* Task data *
-=-=-
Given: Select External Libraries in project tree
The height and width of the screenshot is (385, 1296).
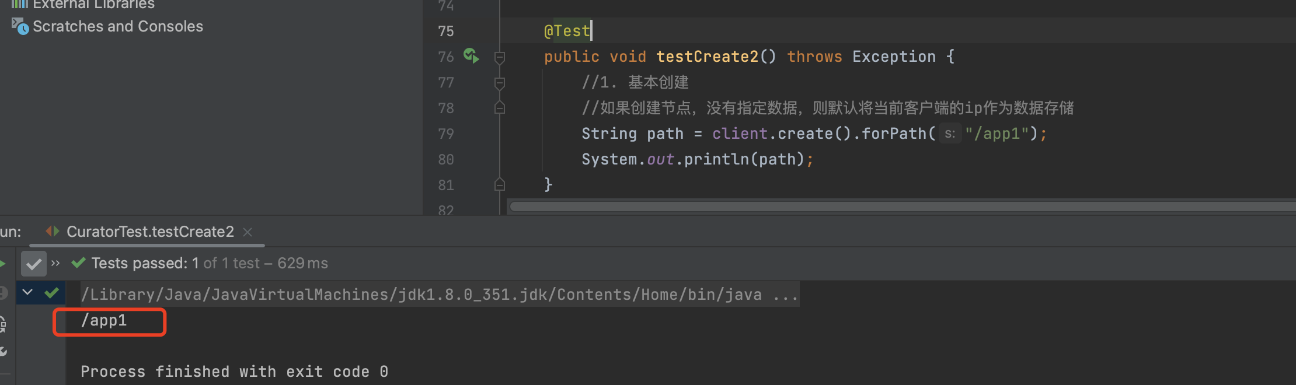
-=-=-
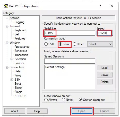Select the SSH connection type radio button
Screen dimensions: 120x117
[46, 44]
-=-=-
* Prompt *
When the line with "Given: Select External" is reached in the data above, begin copying, and stop after the line with "The height and"; copy each line exactly, both ends included.

* Solution below *
Given: Select External Libraries in project tree
The height and width of the screenshot is (385, 1296).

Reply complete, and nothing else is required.